(WHAT YOU ARE ASKED TO DO):
Take the line that has "Open the FPX logo thumbnail in second card" and all the lines that come after it in the records, and write them out again exactly. Add no other line.

* * * * * * * * *

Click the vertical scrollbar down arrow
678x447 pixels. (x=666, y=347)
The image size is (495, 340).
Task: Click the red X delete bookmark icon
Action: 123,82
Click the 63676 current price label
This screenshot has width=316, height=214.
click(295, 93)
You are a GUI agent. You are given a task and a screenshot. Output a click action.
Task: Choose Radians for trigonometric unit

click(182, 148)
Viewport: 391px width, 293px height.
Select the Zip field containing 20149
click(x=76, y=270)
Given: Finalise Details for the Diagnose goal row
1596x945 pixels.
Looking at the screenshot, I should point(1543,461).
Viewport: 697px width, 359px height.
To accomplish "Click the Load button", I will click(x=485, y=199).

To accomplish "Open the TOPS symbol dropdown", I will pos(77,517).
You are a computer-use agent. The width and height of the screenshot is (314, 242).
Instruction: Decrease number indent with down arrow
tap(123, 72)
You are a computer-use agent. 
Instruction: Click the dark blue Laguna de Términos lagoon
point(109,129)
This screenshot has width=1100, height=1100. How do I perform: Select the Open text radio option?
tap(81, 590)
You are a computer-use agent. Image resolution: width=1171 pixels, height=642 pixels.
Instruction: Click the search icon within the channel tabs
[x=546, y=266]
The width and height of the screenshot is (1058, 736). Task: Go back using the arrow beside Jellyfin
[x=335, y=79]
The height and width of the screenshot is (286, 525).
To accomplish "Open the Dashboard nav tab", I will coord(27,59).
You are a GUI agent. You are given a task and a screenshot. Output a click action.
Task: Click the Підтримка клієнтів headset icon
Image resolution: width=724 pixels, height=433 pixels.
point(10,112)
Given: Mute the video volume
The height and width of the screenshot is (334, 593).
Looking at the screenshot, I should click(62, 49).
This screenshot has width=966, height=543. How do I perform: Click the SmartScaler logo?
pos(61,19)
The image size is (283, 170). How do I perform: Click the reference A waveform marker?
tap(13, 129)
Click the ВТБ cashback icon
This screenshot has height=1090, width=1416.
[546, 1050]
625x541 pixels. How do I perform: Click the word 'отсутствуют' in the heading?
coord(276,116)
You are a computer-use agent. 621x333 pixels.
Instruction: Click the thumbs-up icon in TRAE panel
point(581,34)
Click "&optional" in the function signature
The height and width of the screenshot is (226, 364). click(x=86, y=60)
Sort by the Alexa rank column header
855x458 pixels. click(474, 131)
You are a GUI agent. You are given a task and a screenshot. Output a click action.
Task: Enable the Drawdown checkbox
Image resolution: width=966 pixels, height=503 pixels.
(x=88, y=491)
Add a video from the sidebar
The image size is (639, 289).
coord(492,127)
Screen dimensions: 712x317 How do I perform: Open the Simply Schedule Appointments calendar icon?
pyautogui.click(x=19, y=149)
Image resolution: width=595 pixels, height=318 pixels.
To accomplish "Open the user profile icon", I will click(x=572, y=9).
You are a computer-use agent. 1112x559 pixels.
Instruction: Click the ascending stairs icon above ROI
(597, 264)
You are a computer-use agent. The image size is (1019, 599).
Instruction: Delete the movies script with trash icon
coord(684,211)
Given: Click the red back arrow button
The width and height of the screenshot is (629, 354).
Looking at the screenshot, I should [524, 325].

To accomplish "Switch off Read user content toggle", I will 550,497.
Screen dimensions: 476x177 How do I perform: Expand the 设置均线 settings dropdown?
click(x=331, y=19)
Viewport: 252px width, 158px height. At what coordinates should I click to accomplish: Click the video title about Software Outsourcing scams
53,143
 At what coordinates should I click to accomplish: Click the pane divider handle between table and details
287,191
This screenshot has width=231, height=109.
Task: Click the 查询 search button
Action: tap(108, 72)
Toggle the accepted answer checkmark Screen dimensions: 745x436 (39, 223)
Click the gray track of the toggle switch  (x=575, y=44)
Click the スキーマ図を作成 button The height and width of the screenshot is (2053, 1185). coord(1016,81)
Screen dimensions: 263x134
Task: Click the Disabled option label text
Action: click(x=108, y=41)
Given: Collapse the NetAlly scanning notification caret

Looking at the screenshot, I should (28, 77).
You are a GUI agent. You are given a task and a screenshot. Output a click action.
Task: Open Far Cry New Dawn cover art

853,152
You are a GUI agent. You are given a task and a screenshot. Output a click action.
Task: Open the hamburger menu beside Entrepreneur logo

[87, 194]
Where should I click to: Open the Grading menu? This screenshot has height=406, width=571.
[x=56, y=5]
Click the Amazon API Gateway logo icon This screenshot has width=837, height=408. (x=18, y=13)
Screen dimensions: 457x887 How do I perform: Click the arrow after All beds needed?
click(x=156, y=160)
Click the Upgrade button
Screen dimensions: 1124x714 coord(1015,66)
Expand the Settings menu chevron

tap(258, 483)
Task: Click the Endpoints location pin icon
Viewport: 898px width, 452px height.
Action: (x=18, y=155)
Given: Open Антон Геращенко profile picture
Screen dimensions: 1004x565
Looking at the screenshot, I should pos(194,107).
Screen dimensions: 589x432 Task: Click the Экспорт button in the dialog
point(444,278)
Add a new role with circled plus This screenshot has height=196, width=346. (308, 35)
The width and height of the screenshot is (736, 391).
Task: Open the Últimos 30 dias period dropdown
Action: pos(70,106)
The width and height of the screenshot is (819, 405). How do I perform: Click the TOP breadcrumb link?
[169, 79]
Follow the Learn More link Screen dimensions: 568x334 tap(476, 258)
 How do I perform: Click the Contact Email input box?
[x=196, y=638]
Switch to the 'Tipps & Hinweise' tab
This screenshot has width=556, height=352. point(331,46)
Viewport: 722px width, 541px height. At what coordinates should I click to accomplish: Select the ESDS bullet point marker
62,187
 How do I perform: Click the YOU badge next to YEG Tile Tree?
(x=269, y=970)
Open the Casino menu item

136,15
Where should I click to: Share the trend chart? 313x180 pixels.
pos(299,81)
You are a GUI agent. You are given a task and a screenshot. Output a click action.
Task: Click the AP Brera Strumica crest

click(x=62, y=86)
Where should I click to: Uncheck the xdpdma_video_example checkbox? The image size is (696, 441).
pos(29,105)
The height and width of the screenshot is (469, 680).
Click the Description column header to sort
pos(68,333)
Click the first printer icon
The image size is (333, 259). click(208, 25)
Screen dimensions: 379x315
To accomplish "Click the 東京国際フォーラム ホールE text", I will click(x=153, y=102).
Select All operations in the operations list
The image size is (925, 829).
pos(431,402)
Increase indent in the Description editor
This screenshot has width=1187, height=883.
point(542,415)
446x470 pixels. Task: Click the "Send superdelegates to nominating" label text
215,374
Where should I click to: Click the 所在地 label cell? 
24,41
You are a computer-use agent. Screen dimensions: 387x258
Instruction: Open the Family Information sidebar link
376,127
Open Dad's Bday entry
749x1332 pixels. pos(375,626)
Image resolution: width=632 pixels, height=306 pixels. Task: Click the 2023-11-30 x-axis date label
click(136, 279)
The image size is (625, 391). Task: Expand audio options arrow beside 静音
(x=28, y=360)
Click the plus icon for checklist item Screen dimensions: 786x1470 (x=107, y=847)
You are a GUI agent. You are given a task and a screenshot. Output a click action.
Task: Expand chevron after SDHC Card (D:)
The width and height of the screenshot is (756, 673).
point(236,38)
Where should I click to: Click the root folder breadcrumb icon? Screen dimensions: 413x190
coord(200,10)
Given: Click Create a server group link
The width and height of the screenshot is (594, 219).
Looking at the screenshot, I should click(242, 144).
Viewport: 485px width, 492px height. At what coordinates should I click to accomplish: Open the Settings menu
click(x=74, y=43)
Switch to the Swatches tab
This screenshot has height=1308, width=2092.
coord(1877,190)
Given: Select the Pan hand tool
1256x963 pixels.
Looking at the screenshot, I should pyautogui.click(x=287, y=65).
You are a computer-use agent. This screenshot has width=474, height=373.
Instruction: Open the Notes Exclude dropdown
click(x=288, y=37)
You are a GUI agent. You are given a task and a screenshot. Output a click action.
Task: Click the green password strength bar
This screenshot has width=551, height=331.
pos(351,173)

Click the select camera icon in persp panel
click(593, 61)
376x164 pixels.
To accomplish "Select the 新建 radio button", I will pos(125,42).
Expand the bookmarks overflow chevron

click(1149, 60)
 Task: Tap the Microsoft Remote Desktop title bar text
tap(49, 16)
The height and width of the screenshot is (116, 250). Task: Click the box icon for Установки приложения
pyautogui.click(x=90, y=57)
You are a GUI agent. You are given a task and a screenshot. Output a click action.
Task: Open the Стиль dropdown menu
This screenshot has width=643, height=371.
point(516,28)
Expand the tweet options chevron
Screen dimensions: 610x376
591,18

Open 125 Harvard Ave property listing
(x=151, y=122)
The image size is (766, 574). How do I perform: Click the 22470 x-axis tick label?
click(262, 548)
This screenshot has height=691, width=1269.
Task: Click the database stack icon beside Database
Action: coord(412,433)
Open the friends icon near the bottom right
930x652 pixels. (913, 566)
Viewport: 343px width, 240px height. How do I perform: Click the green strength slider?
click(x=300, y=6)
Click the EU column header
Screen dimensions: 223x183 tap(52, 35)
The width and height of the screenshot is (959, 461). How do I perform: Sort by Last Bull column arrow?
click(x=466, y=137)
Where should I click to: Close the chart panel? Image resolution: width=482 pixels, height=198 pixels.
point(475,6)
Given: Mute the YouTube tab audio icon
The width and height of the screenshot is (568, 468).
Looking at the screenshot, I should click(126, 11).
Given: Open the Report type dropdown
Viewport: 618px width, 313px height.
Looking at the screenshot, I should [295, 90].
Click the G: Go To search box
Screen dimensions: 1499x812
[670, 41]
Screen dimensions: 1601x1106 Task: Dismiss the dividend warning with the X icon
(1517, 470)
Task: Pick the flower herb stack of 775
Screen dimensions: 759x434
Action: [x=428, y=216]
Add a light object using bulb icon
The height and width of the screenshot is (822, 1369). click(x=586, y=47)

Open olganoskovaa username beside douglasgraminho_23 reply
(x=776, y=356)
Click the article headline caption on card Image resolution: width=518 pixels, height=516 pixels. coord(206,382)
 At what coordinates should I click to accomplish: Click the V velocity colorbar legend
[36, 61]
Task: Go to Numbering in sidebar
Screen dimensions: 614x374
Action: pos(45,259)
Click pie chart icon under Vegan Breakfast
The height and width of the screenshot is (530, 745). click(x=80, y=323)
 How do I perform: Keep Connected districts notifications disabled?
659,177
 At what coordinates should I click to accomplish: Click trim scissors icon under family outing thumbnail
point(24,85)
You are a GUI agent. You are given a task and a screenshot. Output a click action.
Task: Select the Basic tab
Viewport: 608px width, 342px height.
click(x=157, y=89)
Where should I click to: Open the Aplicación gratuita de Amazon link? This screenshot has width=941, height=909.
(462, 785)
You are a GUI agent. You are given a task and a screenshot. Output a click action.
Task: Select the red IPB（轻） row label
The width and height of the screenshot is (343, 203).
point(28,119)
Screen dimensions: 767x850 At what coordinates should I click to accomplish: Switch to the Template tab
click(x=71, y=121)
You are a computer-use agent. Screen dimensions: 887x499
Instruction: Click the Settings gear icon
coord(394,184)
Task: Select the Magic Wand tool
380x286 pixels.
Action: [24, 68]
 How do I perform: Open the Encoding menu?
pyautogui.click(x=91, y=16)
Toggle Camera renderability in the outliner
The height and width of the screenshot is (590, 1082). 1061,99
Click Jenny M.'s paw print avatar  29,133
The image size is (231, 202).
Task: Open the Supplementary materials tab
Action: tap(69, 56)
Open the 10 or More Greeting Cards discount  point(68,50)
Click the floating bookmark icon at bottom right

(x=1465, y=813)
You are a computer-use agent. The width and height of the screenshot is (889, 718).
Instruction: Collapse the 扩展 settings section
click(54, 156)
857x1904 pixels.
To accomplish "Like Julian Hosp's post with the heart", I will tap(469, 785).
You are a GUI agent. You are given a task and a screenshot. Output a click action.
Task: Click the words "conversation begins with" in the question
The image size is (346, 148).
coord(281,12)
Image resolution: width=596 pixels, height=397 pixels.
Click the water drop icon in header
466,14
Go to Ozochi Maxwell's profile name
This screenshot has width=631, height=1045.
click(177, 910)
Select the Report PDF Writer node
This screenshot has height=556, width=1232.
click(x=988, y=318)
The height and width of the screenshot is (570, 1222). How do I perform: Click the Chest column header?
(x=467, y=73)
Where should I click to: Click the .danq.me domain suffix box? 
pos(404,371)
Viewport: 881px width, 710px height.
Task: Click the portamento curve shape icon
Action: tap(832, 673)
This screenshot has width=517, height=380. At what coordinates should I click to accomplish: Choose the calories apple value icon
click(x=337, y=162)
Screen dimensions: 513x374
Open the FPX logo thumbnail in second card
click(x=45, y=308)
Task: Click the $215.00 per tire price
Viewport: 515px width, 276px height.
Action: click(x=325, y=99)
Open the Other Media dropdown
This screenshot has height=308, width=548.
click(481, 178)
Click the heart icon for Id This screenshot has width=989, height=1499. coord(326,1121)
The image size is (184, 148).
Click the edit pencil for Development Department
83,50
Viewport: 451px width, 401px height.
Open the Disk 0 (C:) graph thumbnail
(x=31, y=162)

* * * * * * * * *

(WORKED SOLUTION):
Open the FPX logo thumbnail in second card
click(x=45, y=308)
Task: Click the $215.00 per tire price
Viewport: 515px width, 276px height.
Action: click(x=325, y=99)
Open the Other Media dropdown
This screenshot has height=308, width=548.
click(481, 178)
Click the heart icon for Id This screenshot has width=989, height=1499. coord(326,1121)
The image size is (184, 148).
Click the edit pencil for Development Department
83,50
Viewport: 451px width, 401px height.
Open the Disk 0 (C:) graph thumbnail
(x=31, y=162)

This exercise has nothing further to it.